Quando o agitador tocou e os vários avisos apareceram no visor, Suneja pediu a Harvino para executar a lista de verificação Airspeed Unreliable. Ele precisou ser solicitado duas vezes e levou quatro minutos para encontrá-lo no QRH (Manual de Referência Rápida).

“O primeiro oficial não estava familiarizado com o item de memória … (e) não estava familiarizado com o uso do QRH.”

O procedimento deveria permitir que ele cruzasse as velocidades mostradas no lado do capitão e do lado dele e determinasse qual estava correto. A lista de verificação diz que, uma vez feito isso, o piloto automático pode ser ativado. O MCAS é desativado quando o piloto automático está ativado.

Harvino não conseguiu fazer isso.

Enquanto isso, o capitão, ocupado em combater os movimentos do nariz para baixo, não entendia o que estava acontecendo. O relatório especula que ele pode ter pensado que havia algo errado com outro sistema, o Speed Trim System, que não teria sido tão agressivo em suas ações. Ele não aplicou os interruptores de corte.

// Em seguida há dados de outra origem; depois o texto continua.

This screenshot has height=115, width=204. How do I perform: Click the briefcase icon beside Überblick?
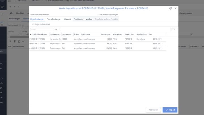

O capitão não estava coordenando com Harvino enquanto lutava com o MCAS. Então, talvez porque ele quisesse uma pausa para pensar no que estava errado ou porque estava ficando estressado, ele “pediu ao primeiro oficial que assumisse o controle da aeronave por um tempo”. O relatório observa que Suneja não comunicou exatamente a Harvino o que ele precisava fazer.

Harvino rapidamente perdeu o controle e o avião mergulhou no mar.

O relatório conclui com uma longa série de recomendações para todas as partes envolvidas, incluindo procedimentos aprimorados de treinamento e manutenção de pilotos na Lion Air.

Entre as recomendações para a Boeing:

Um redesenho à prova de falhas do MCAS.

Informações adequadas sobre o MCAS a serem incluídas nos manuais e treinamento do piloto

Um exame mais minucioso no futuro de qualquer sistema capaz de assumir as principais ações de controle de vôo do piloto.

Projete a consideração do efeito de todos os alertas e indicações possíveis na cabine de comando no reconhecimento e resposta do piloto.

Maior tolerância nos projetos da Boeing para permitir a operação por uma população diversificada de pilotos.

Após o lançamento oficial do relatório na sexta-feira, a Boeing emitiu um comunicado, expressando suas condolências às famílias das pessoas que morreram e elogiando o comitê de segurança da Indonésia por “seus extensos esforços para determinar os fatos”.

A declaração dizia que a Boeing está “atendendo às recomendações de segurança do KNKT e tomando medidas para melhorar a segurança do 737 MAX para impedir que as condições de controle de vôo que ocorreram neste acidente voltem a acontecer”.

Em seguida, descreveu as alterações feitas no design do MCAS.

“No futuro, o MCAS comparará as informações dos dois sensores AoA antes de ativar, adicionando uma nova camada de proteção”, disse a Boeing. “Além disso, o MCAS agora só será ativado se os dois sensores AoA concordarem, será ativado apenas uma vez em resposta a AOA errônea e estará sempre sujeito a um limite máximo que pode ser substituído pela coluna de controle”.

Por fim, a Boeing disse que “está atualizando os manuais da tripulação e o treinamento dos pilotos, projetados para garantir que todos os pilotos tenham todas as informações necessárias para pilotar o 737 MAX com segurança”.